We developed this project in order to learn about and explain the concepts in software and emerging technologies in hardware that drive increasingly realistic computer graphics.
Inspired by our affinity for computer games and appreciation of realistic computer graphics, we sought to learn about how those graphics are created as well as the hardware
that enables them, specifically focusing on ray tracing. We believed that the background in computer architecture and CPU design that we had acquired throughout the semester would guide us
to better understanding how graphics processing units functioned.
We began by investigating the graphics pipeline and creating our own high-level software simulation of the pipeline. Though
that the high level, single threaded Python simulation did not directly mimic the behavior of the hardware inside a graphics processing unit, it provided us with a working knowledge of computer graphics and showed us the
computations necessary in the graphics pipeline and the need for massive parallelism in graphics processing units. Equipped with this knowledge, we now apprehended the reasoning behind the structure of the modern graphics pipeline.

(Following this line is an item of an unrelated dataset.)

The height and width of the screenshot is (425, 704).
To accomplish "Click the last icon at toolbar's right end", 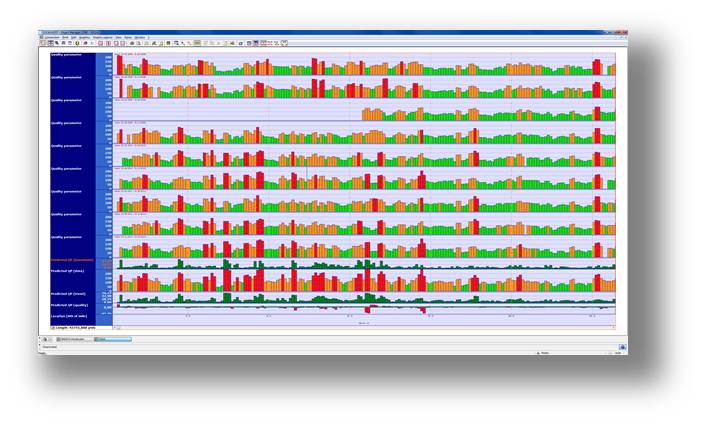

Though we considered implementing a SIMD unit in Verilog as well as building a more hardware-realistic software simulation of the graphics pipeline, the shear volume of brainless copy-and-paste required made us re-evaluate our learning goals at
this point in the project and instead try to move in a new direction.
Realizing that NVIDIA had only recently revealed its new Turing architecture complete with an RT (ray tracing) core that could perform real-time ray tracing, we were
inspired to learn about the different computer graphics approach taken by ray tracing and the challenges that made it so difficult to perform in real-time. As a result, we redirected our efforts in favor of a research project
that not only traces through the information regarding the traditional raster graphics pipeline but also the development in the heavily realism
oriented ray tracing world. We hope that our work, including our website and poster sessions during the final and Olin Expo, will provide helpful educational
content regarding computer graphics, parallel programming, and parallel hardware to community members. This knowledge could point them in a direction
to consider computer architecture as a good introduction to the inner working of this computationally expensive subject if they are interested.
We dedicated our time to researching as much as possible about the project, spending most of our meetings discussing our findings in order to better digest the material.
The wide range of textbooks, industry documents, and research paper we looked through is available under the resource page had provided deep insights to us and hopefully
will offer more leads for the visitors of our page.